Causa Justa, Just Cause, a multi-racial, grassroots leadership building organization, and the Housing Rights Committee of San Francisco, an advocacy group that supports tenants and owners going through foreclosures and evictions, organized the Thursday afternoon press conference.
They protested against the foreclosure of a three-unit house at 490 Athens St. in the Excelsior District and the possible eviction of its tenants.
Dora Martinez, Alma Sierra and Maria Mendoza, the three mothers in danger of being expelled, spoke on megaphones to describe their situation.
Their homes have been foreclosed by U.S. Bank and though they are tenants and have not stopped paying rent, they are on the verge of being evicted, family members said. The families want the bank to act as a landlord by allowing them to stay, collecting the rent and carrying out repairs to their homes.
“We have nowhere to go,” said Maria Mendoza. “We do not have the resources to relocate.” She claims she never heard from the bank directly and only found out that she was being expelled through her neighbors.
“It’s not our fault,” said Sierra, speaking of the dealings between her landlord and the bank. “My son is not doing well at school; he keeps thinking of the eviction.”
Later, the children of the evicted families spoke to the gathered crowd. Kevin, 9, said “Please don’t evict us. If we had to miss out on our education it would very hard to catch up.”
The crowd chanted in support as housing activists detailed their demands and concerns, denouncing both the fate of these families and foreclosures in general.

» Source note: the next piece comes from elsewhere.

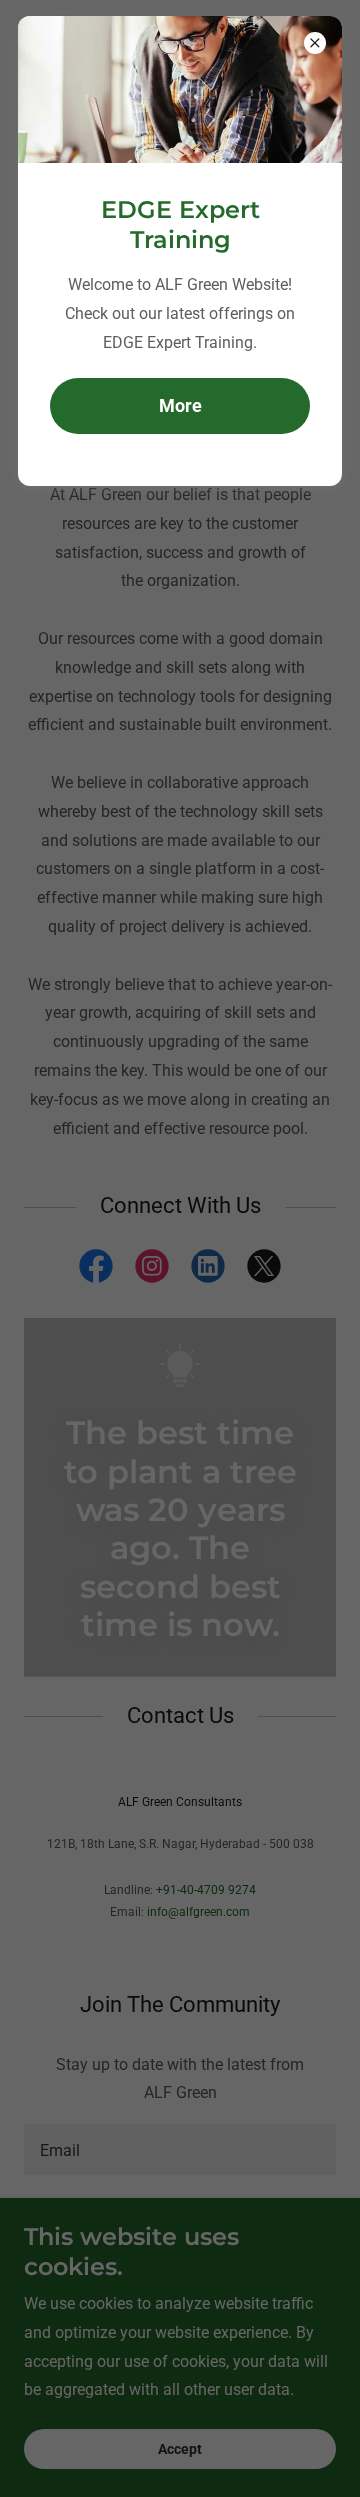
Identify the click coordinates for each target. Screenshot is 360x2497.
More (180, 405)
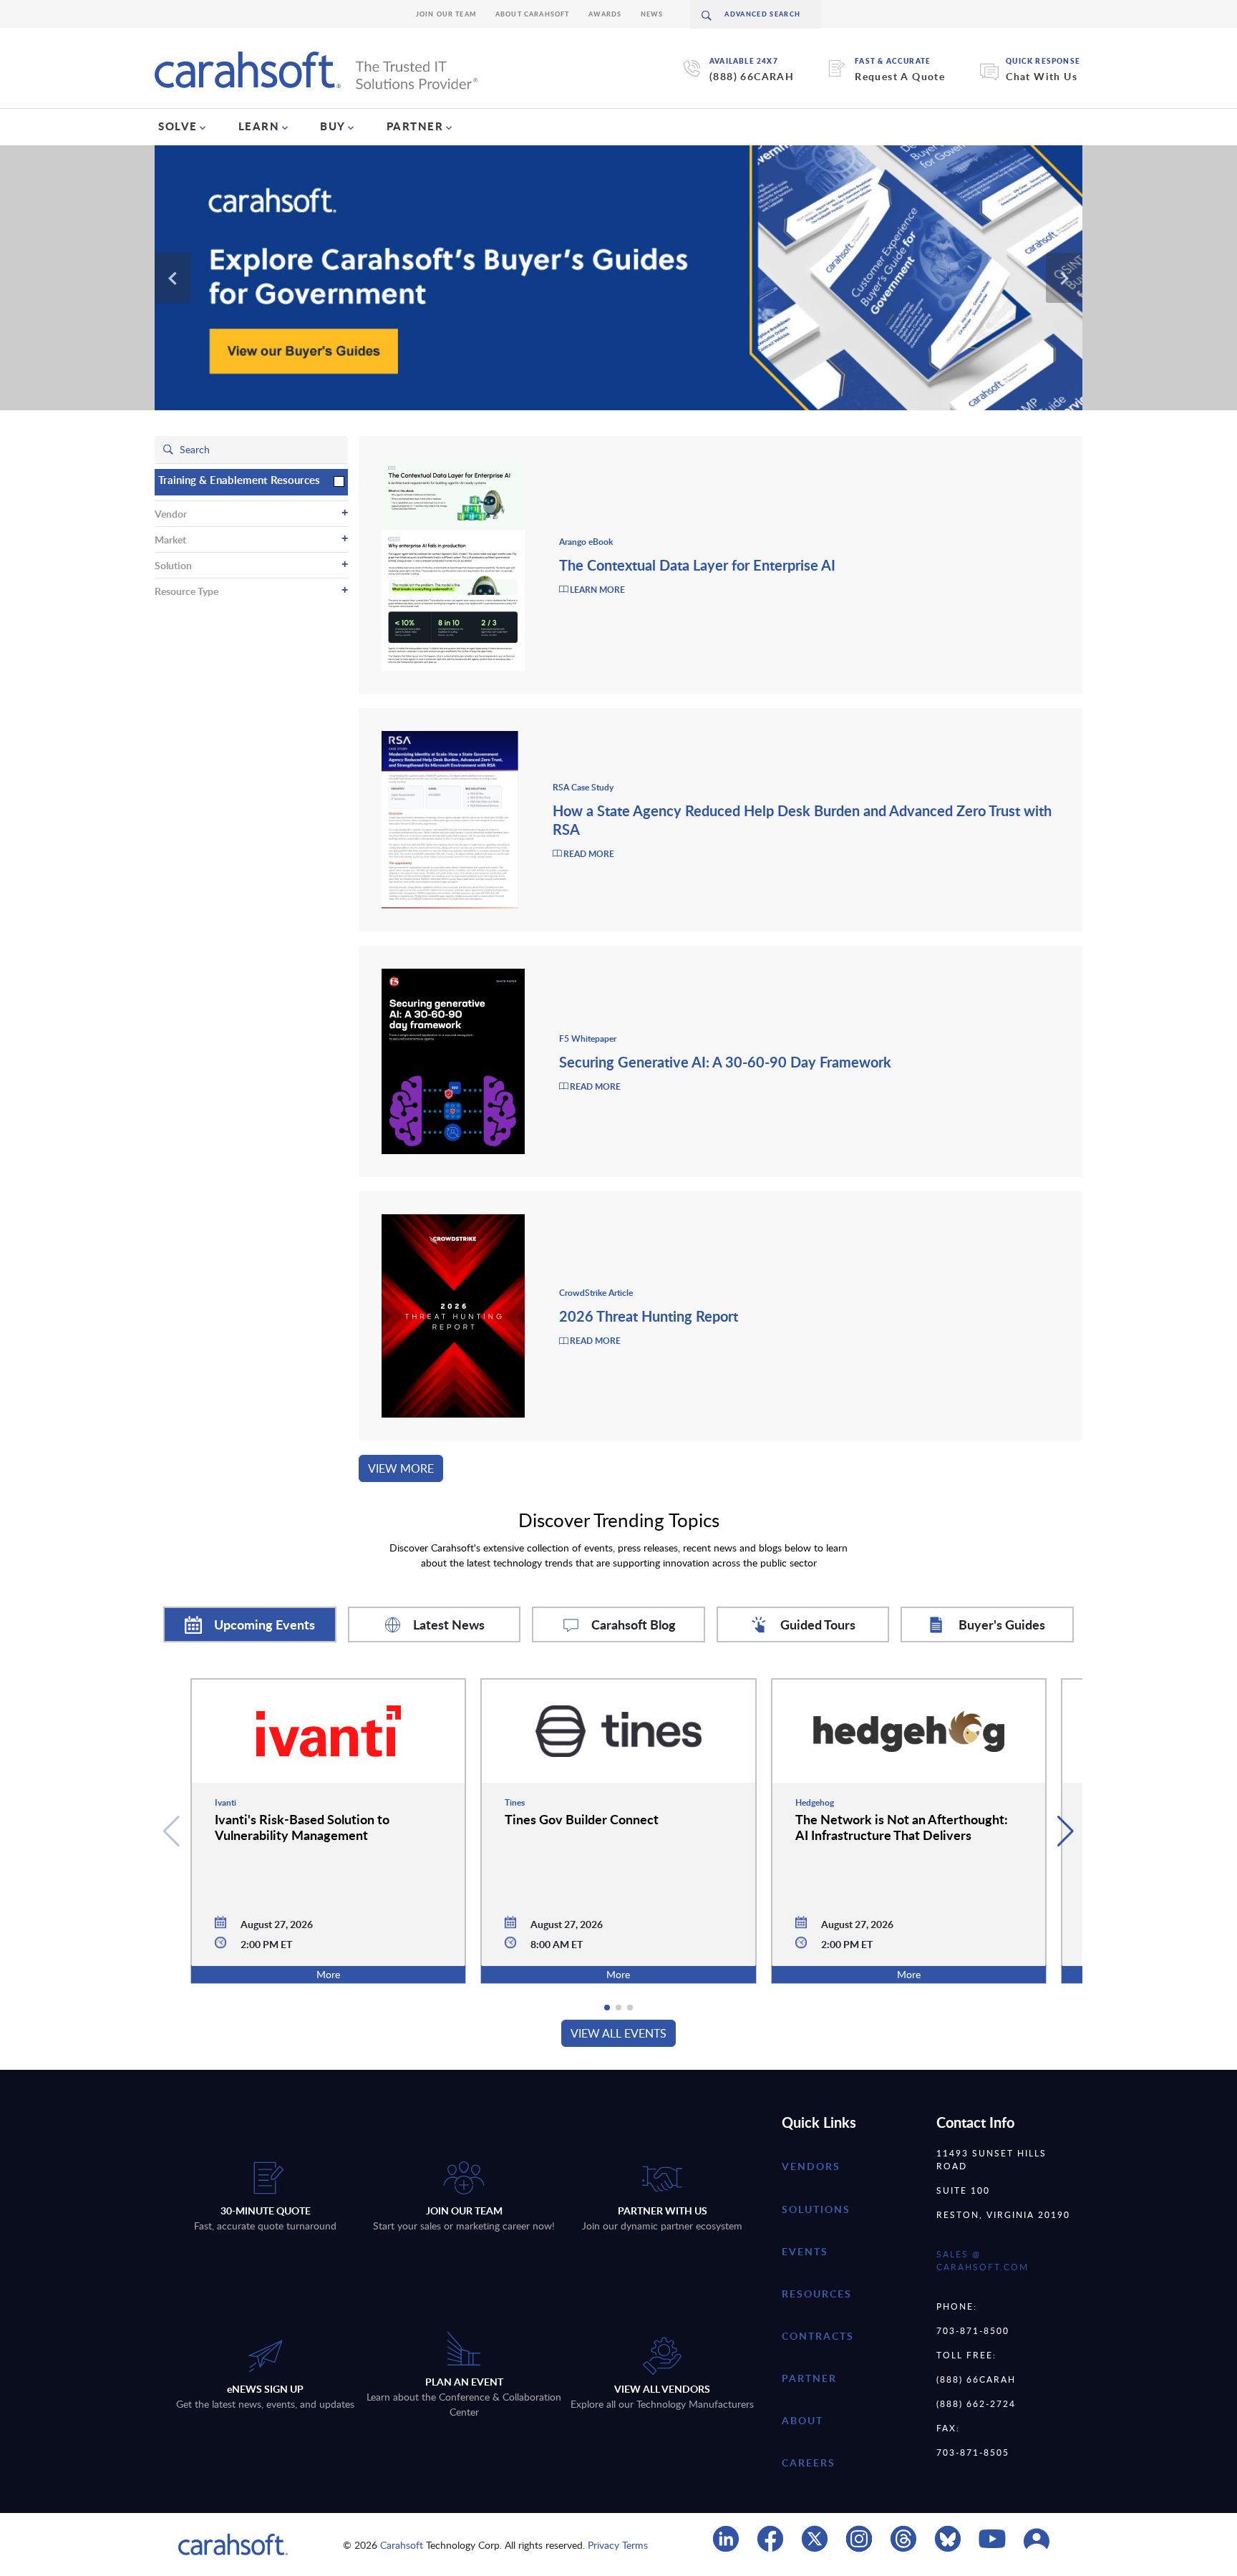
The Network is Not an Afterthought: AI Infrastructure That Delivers (901, 1827)
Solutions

“This is absurd, this is ridiculous,” shouted Lucia Kimble, one of the organizers. “Tenants’ rights are not respected.”
Kimble demanded that a moratorium be placed on evictions “until banks are regulated and stop their predatory lending”.
Tommi Avicolli Mecca of the Housing Rights Committee pointed to a report by the city assessor’s office that found one or more irregularity in 99 percent of mortgage loans and clear violations of the law in 84 percent of mortgage loans. This would make it legally impossible to undertake either foreclosures or evictions, Mecca claimed.
“The government should not allow these foreclosures; the banks are criminals,” he said.
Mecca said that “all public officials should refuse these evictions,” calling on interim sheriff Vicki Hennessy to stop carrying out the orders. “The eyes of the world are on you, sheriff,” Mecca said.
Susan Fahey of the Sheriff’s Department declined to comment on Thursday’s protest. “Our role is to carry out eviction orders; we are legally bound to do it,” she said. “It’s not something we do wholeheartedly.”
Mecca then quoted a statement by Excelsior District Supervisor John Avalos, who could not join the protesters. “I urge U.S. Bank to stop their eviction and keep [these families] as tenants,” read the statement.
U.S. Bank did not immediately respond to a request for comment.